__Instruction__. Reproduce every one of the following items word for word, leaving nothing out and changing nothing.

__Stored rows__.
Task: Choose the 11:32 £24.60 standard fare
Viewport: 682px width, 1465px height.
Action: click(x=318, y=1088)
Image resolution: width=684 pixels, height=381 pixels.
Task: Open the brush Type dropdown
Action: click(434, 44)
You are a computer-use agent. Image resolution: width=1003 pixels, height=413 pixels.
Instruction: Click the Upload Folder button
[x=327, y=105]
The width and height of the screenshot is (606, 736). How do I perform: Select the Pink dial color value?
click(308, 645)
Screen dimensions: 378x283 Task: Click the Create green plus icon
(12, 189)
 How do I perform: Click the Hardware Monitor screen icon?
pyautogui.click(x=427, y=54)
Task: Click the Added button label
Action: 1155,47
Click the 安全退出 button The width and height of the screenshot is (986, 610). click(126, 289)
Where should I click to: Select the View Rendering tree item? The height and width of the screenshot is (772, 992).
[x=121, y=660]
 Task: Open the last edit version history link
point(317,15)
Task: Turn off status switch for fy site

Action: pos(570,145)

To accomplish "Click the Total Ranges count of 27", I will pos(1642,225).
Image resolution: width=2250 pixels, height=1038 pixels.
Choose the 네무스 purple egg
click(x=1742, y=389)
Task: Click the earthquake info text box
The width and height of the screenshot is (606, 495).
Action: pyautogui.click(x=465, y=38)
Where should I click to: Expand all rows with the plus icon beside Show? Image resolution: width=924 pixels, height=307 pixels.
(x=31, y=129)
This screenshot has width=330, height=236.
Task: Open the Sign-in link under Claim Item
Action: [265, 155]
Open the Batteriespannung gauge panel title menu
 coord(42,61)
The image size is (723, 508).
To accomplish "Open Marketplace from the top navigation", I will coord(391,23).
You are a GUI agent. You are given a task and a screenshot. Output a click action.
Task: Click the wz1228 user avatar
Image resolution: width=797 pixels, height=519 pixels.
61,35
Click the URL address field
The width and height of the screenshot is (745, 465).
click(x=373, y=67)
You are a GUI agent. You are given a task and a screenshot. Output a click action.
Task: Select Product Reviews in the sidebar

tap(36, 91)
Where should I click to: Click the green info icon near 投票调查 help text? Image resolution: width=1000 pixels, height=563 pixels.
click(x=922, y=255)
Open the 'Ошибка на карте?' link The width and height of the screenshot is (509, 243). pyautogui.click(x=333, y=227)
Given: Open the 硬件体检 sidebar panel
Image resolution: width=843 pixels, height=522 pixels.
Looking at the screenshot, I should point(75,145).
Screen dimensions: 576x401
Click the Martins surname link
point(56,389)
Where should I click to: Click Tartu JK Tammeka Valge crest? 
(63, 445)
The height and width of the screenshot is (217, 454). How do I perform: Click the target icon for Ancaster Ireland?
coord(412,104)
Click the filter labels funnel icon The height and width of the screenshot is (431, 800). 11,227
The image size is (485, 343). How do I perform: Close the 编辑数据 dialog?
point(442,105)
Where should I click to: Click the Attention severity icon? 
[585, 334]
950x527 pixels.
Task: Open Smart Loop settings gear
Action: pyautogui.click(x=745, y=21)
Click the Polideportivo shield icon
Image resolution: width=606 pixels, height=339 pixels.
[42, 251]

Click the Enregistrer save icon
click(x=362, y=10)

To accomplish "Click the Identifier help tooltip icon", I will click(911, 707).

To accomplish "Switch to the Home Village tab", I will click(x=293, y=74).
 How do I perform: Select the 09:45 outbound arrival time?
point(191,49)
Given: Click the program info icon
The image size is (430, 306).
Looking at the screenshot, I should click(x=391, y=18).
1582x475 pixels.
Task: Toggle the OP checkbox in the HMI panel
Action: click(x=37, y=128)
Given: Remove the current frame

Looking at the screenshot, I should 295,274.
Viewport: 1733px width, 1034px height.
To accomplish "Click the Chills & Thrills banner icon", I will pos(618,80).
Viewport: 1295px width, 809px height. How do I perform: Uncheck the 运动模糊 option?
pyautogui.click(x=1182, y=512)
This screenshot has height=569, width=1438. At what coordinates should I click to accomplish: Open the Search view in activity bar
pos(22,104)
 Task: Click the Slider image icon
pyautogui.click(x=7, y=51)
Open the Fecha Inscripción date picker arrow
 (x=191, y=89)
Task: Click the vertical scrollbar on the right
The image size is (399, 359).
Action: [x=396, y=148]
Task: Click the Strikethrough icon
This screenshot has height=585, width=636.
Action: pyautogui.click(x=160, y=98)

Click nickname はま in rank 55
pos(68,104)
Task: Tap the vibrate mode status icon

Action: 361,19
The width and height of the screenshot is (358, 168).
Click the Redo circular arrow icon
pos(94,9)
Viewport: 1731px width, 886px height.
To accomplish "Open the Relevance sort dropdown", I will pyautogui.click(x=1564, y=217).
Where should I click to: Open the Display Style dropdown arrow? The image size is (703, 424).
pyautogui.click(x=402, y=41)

__Response__.
Task: Choose the 11:32 £24.60 standard fare
Viewport: 682px width, 1465px height.
Action: click(x=318, y=1088)
Image resolution: width=684 pixels, height=381 pixels.
Task: Open the brush Type dropdown
Action: click(434, 44)
You are a computer-use agent. Image resolution: width=1003 pixels, height=413 pixels.
Instruction: Click the Upload Folder button
[x=327, y=105]
The width and height of the screenshot is (606, 736). How do I perform: Select the Pink dial color value?
click(308, 645)
Screen dimensions: 378x283 Task: Click the Create green plus icon
(12, 189)
 How do I perform: Click the Hardware Monitor screen icon?
pyautogui.click(x=427, y=54)
Task: Click the Added button label
Action: 1155,47
Click the 安全退出 button The width and height of the screenshot is (986, 610). click(126, 289)
Where should I click to: Select the View Rendering tree item? The height and width of the screenshot is (772, 992).
[x=121, y=660]
 Task: Open the last edit version history link
point(317,15)
Task: Turn off status switch for fy site

Action: pos(570,145)

To accomplish "Click the Total Ranges count of 27", I will pos(1642,225).
Image resolution: width=2250 pixels, height=1038 pixels.
Choose the 네무스 purple egg
click(x=1742, y=389)
Task: Click the earthquake info text box
The width and height of the screenshot is (606, 495).
Action: pyautogui.click(x=465, y=38)
Where should I click to: Expand all rows with the plus icon beside Show? Image resolution: width=924 pixels, height=307 pixels.
(x=31, y=129)
This screenshot has width=330, height=236.
Task: Open the Sign-in link under Claim Item
Action: [265, 155]
Open the Batteriespannung gauge panel title menu
 coord(42,61)
The image size is (723, 508).
To accomplish "Open Marketplace from the top navigation", I will coord(391,23).
You are a GUI agent. You are given a task and a screenshot. Output a click action.
Task: Click the wz1228 user avatar
Image resolution: width=797 pixels, height=519 pixels.
61,35
Click the URL address field
The width and height of the screenshot is (745, 465).
click(x=373, y=67)
You are a GUI agent. You are given a task and a screenshot. Output a click action.
Task: Select Product Reviews in the sidebar

tap(36, 91)
Where should I click to: Click the green info icon near 投票调查 help text? Image resolution: width=1000 pixels, height=563 pixels.
click(x=922, y=255)
Open the 'Ошибка на карте?' link The width and height of the screenshot is (509, 243). pyautogui.click(x=333, y=227)
Given: Open the 硬件体检 sidebar panel
Image resolution: width=843 pixels, height=522 pixels.
Looking at the screenshot, I should point(75,145).
Screen dimensions: 576x401
Click the Martins surname link
point(56,389)
Where should I click to: Click Tartu JK Tammeka Valge crest? 
(63, 445)
The height and width of the screenshot is (217, 454). How do I perform: Click the target icon for Ancaster Ireland?
coord(412,104)
Click the filter labels funnel icon The height and width of the screenshot is (431, 800). 11,227
The image size is (485, 343). How do I perform: Close the 编辑数据 dialog?
point(442,105)
Where should I click to: Click the Attention severity icon? 
[585, 334]
950x527 pixels.
Task: Open Smart Loop settings gear
Action: pyautogui.click(x=745, y=21)
Click the Polideportivo shield icon
Image resolution: width=606 pixels, height=339 pixels.
[42, 251]

Click the Enregistrer save icon
click(x=362, y=10)

To accomplish "Click the Identifier help tooltip icon", I will click(911, 707).

To accomplish "Switch to the Home Village tab", I will click(x=293, y=74).
 How do I perform: Select the 09:45 outbound arrival time?
point(191,49)
Given: Click the program info icon
The image size is (430, 306).
Looking at the screenshot, I should click(x=391, y=18).
1582x475 pixels.
Task: Toggle the OP checkbox in the HMI panel
Action: click(x=37, y=128)
Given: Remove the current frame

Looking at the screenshot, I should 295,274.
Viewport: 1733px width, 1034px height.
To accomplish "Click the Chills & Thrills banner icon", I will pos(618,80).
Viewport: 1295px width, 809px height. How do I perform: Uncheck the 运动模糊 option?
pyautogui.click(x=1182, y=512)
This screenshot has height=569, width=1438. At what coordinates should I click to accomplish: Open the Search view in activity bar
pos(22,104)
 Task: Click the Slider image icon
pyautogui.click(x=7, y=51)
Open the Fecha Inscripción date picker arrow
 (x=191, y=89)
Task: Click the vertical scrollbar on the right
The image size is (399, 359).
Action: [x=396, y=148]
Task: Click the Strikethrough icon
This screenshot has height=585, width=636.
Action: pyautogui.click(x=160, y=98)

Click nickname はま in rank 55
pos(68,104)
Task: Tap the vibrate mode status icon

Action: 361,19
The width and height of the screenshot is (358, 168).
Click the Redo circular arrow icon
pos(94,9)
Viewport: 1731px width, 886px height.
To accomplish "Open the Relevance sort dropdown", I will pyautogui.click(x=1564, y=217).
Where should I click to: Open the Display Style dropdown arrow? The image size is (703, 424).
pyautogui.click(x=402, y=41)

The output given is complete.